Aim of the exercise: Going line by line through the records below, write out everything starting with the line containing "This screenshot has width=800, height=485." and going on through the line containing "Expand the PDSM00 device dropdown arrow", exactly and inclusively. Pictures do not go in.

Entries shown:

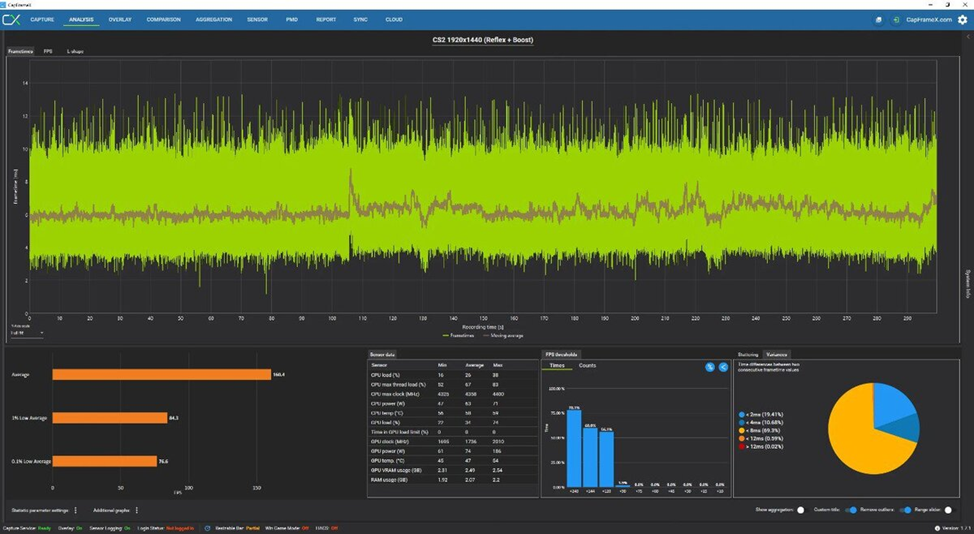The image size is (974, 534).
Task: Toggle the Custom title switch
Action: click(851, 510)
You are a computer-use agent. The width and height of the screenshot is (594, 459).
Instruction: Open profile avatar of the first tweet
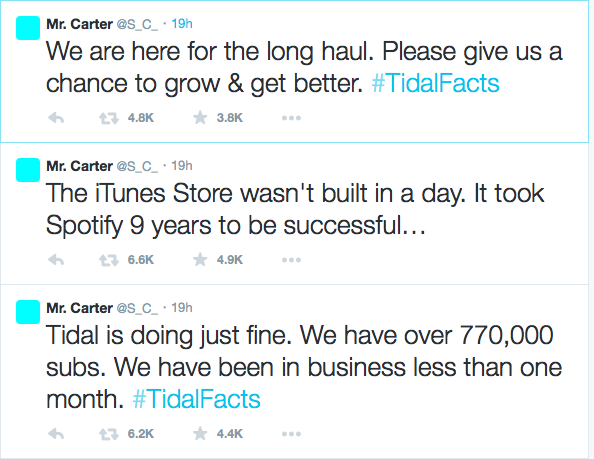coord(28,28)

* * *

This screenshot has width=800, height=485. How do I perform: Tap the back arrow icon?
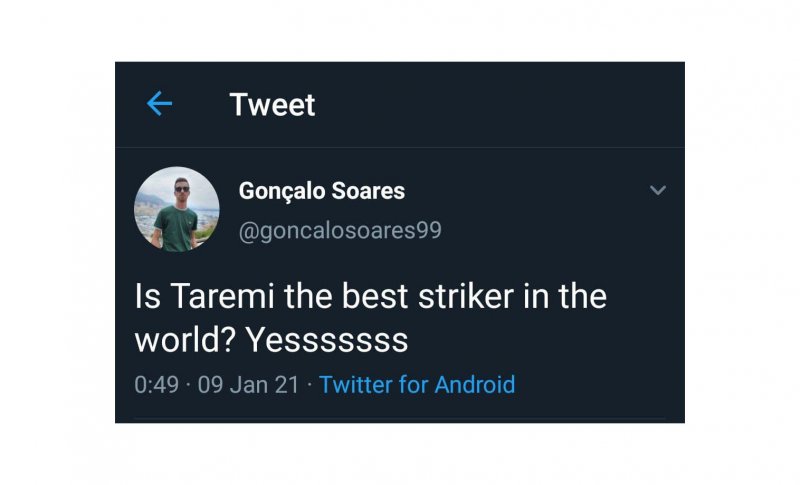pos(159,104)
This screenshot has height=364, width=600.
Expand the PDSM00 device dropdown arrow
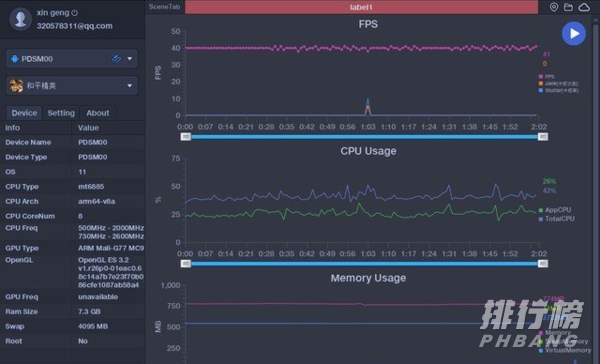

Solution to this task:
This screenshot has width=800, height=485. How do I perform: Tap the back arrow icon?
pos(159,104)
This screenshot has height=364, width=600.
Expand the PDSM00 device dropdown arrow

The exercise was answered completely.